> [Exercise prompt] Render every line of the listing below as a numbered list, skipping blank lines and leaving out the pictures.

> [Listing]

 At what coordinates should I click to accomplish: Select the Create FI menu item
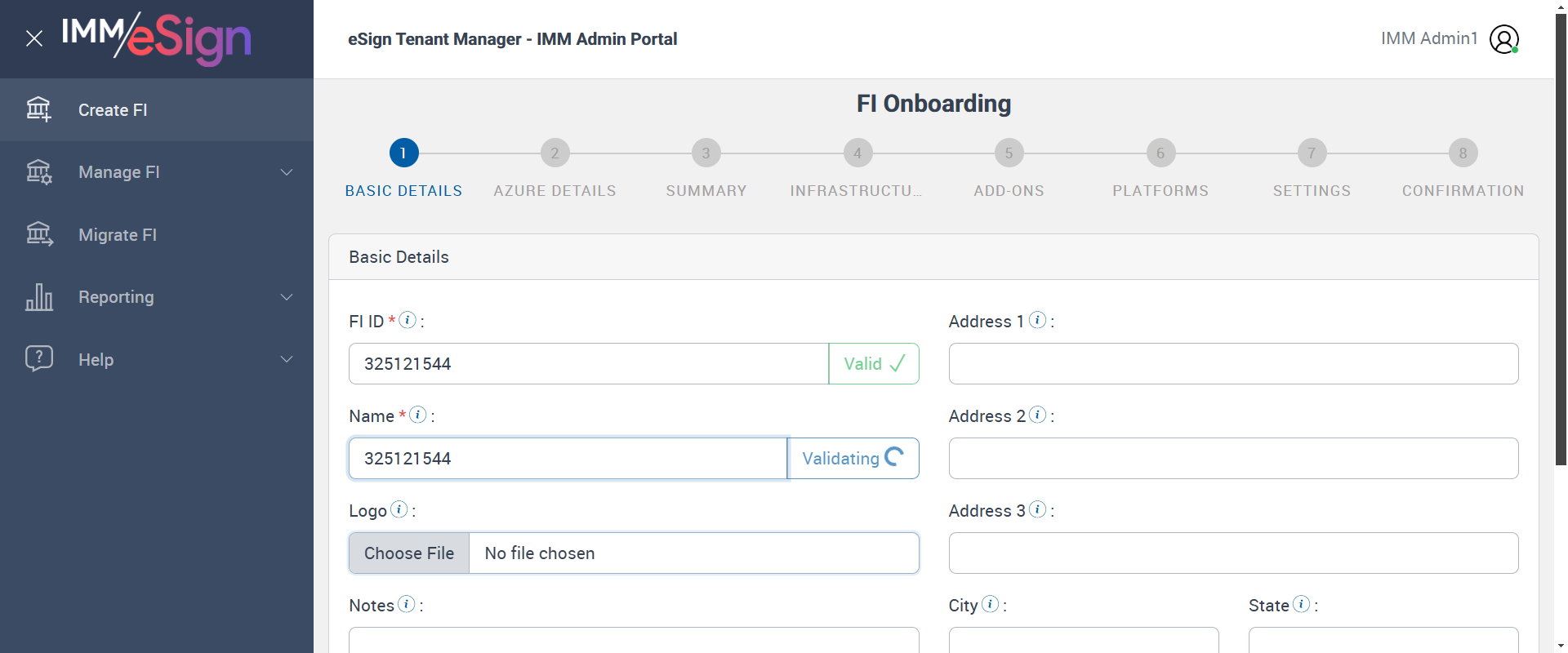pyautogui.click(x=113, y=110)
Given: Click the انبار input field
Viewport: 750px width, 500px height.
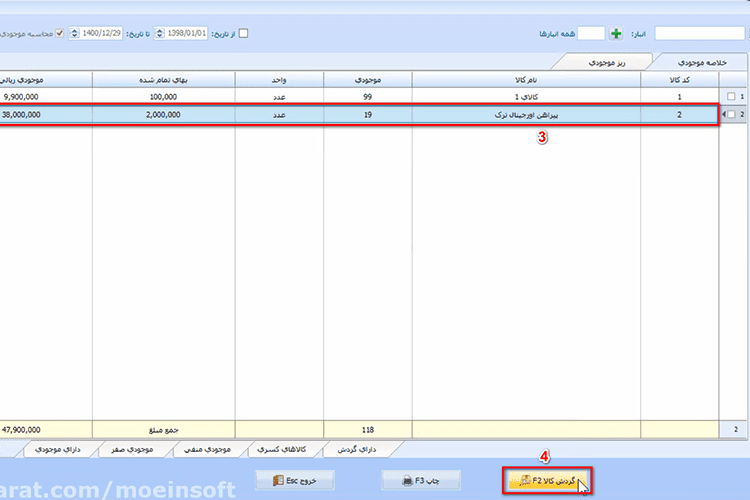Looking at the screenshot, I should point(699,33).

> [Output]
1.  At what coordinates should I click to accomplish: Select the Create FI menu item
2. pyautogui.click(x=113, y=110)
3. Given: Click the انبار input field
4. Viewport: 750px width, 500px height.
5. Looking at the screenshot, I should point(699,33).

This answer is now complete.